A Prophet Without Honor

Credibility, Matthew, Witnessing

Some of the most difficult people to talk to about a relationship with Jesus are the people who are closest to you. It is tough to share your faith with family and longtime friends. Why? Because often, “a prophet is without honor in his own country”. We are going to talk about what that means this morning.

We read the account in Matthew earlier but I want to focus on the account as it is shared in the gospel of Luke. We find it in Luke 4:16-30. I turn to the Luke account because it is the fuller of the two accounts.

16 When he came to the village of Nazareth, his boyhood home, he went as usual to the synagogue on the Sabbath and stood up to read the Scriptures. 17 The scroll of Isaiah the prophet was handed to him. He unrolled the scroll and found the place where this was written:

18 “The Spirit of the Lord is upon me,

for he has anointed me to bring Good News to the poor.

He has sent me to proclaim that captives will be released,

that the blind will see,

that the oppressed will be set free,

19 and that the time of the Lord’s favor has come.”

20 He rolled up the scroll, handed it back to the attendant, and sat down. All eyes in the synagogue looked at him intently. 21 Then he began to speak to them. “The Scripture you’ve just heard has been fulfilled this very day!”

22 Everyone spoke well of him and was amazed by the gracious words that came from his lips. “How can this be?” they asked. “Isn’t this Joseph’s son?”

23 Then he said, “You will undoubtedly quote me this proverb: ‘Physician, heal yourself’—meaning, ‘Do miracles here in your hometown like those you did in Capernaum.’ 24 But I tell you the truth, no prophet is accepted in his own hometown.
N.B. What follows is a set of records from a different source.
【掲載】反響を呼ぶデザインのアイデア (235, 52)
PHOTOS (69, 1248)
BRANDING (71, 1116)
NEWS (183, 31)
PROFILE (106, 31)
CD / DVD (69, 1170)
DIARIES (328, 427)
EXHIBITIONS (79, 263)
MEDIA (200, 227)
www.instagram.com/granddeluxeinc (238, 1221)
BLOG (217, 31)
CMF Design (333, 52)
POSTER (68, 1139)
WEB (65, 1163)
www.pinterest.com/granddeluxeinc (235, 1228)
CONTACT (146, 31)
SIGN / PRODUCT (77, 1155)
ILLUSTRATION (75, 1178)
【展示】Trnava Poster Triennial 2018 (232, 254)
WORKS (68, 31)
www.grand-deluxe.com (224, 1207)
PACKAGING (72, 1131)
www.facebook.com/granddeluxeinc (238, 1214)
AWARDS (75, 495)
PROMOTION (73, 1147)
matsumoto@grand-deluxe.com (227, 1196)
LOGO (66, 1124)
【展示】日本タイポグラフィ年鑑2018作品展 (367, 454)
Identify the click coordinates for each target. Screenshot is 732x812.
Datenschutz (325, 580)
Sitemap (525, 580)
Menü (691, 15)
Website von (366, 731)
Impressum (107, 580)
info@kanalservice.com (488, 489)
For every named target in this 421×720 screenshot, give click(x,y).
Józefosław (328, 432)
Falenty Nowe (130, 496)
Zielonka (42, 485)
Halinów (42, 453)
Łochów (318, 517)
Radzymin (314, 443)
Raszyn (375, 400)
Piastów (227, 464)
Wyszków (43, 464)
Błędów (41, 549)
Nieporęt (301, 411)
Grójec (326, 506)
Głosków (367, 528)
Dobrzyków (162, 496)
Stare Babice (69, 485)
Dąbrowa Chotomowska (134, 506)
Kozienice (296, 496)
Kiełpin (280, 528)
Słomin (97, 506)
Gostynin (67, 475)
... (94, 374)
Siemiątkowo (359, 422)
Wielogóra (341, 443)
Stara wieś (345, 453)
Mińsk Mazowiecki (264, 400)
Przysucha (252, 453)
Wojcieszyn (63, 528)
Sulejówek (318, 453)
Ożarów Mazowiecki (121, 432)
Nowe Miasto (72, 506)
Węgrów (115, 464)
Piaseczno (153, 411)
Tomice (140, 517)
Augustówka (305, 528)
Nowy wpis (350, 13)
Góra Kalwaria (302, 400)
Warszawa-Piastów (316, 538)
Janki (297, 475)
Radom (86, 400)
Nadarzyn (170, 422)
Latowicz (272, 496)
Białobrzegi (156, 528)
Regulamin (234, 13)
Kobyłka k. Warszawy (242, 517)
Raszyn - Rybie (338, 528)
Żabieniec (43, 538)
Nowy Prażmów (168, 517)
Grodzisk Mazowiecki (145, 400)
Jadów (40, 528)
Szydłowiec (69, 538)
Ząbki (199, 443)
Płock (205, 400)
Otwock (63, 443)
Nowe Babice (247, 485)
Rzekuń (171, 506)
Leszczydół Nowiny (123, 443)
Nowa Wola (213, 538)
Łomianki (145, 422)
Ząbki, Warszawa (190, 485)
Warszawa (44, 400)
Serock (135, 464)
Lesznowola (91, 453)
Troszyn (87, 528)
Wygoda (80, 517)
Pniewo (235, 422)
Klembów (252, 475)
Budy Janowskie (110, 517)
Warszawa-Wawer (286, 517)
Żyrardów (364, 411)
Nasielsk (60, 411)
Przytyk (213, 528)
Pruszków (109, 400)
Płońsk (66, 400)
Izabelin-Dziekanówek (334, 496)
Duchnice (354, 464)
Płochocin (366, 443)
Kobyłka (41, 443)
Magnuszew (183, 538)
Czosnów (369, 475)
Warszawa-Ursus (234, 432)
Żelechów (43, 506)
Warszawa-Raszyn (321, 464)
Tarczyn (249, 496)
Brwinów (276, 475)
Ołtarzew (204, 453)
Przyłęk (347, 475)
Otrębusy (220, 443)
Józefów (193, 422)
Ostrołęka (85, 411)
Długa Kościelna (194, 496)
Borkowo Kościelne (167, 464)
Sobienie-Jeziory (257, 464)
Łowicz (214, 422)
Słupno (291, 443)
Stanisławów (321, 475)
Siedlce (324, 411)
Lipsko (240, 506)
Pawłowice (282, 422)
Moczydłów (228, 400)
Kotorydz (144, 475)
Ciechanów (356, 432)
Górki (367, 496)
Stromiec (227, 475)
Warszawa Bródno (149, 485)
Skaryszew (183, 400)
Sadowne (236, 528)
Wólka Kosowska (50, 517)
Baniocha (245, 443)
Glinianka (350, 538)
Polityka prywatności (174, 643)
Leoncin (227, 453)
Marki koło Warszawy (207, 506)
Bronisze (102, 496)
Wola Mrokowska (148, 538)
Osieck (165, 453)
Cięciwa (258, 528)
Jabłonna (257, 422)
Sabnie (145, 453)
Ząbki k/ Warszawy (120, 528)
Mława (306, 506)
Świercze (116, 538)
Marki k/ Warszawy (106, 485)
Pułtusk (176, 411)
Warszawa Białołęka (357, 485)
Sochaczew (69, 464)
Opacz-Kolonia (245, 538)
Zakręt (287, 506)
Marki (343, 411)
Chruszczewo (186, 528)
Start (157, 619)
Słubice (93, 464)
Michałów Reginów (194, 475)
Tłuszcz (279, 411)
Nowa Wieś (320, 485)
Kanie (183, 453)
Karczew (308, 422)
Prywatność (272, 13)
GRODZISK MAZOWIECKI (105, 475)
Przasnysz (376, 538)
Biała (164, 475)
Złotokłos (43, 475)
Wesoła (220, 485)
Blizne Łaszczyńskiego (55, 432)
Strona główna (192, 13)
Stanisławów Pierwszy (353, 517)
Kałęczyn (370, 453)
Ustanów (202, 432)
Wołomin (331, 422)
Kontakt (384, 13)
25 “Certainly there were many needy widows in Israel in Elijah’s time, when the heavens were closed for three and a half years, and a severe famine devastated the land. 26 Yet Elijah was not sent to any of them. He was sent instead to a foreigner—a widow of Zarephath in the land of Sidon. 27 And there were many lepers in Israel in the time of the prophet Elisha, but the only one healed was Naaman, a Syrian.”

28 When they heard this, the people in the synagogue were furious. 29 Jumping up, they mobbed him and forced him to the edge of the hill on which the town was built. They intended to push him over the cliff, 30 but he passed right through the crowd and went on his way.

There is some question as to when in the ministry of Jesus this visit took place. Matthew places it later and Luke places it earlier in his gospel. It seems to me that the Matthew 13 account may be more accurate chronologically.

If this is so, then Jesus was already somewhat of a celebrity. He had a reputation for his miracles and the crowds he drew. It is a story of “a Local Boy Does Well”. So, I suspect the people flocked to the synagogue to hear Jesus speak.

Jesus arrived at the synagogue (as was His custom) for worship. The format of the worship according to the Jewish document called the Mishnah, would have included,

  • Singing from Psalms 145-150
  • Reciting the Shema (Deut. 6:4-9 “Hear O Israel, the Lord our God, the Lord is One . . . “)
  • Some other recitations (called the Tefillah)
  • Reading of Scripture (from the Law and a portion from prophets)
  • A sermon
  • Close with the blessing of Numbers 6:24-26 (“May the Lord bless you and keep you . . . “)

It was common to allow distinguished guests to give the sermon of the day. Jesus took the scroll of the prophet Isaiah and read. This seems to be a combination of Isaiah 1:1-2 and Isaiah 58:6). The text says there is one coming who will carry the Spirit of the Lord. He will come to make things right in the world.

Jesus put down the scroll and said He was the fulfillment of these words of Isaiah. In other words, Jesus is the One who came to give good news to the poor, release for captives, sight to the blind and freedom for those who are oppressed.

It is likely that what Jesus means by poor, captive, blind and oppressed also carried a spiritual connotation (spiritually blind, captive to sin, blind to the things of God and those oppressed by demons). The point was: Jesus claimed he was who Isaiah was referring to. I am sure no one missed what Jesus was saying. He was claiming to be the Messiah they had been waiting for.

They Were Amazed

The first response of the people was amazement. When Jesus spoke He tended to captivate his audience. People recognized a unique authority in His Words, they recognized His wisdom. There was something about what He said that pierced the soul and seemed to have the power of God.

At first they probably wondered if He was indeed the Messiah But, that soon changed.

They Dismissed Him

The reason they dismissed the words of Jesus was because they knew his family (who were “common folks”). They watched him grow up and they didn’t see anything special in him. To them, he seemed like just a common boy. They concluded that a person of such background could not be the Messiah.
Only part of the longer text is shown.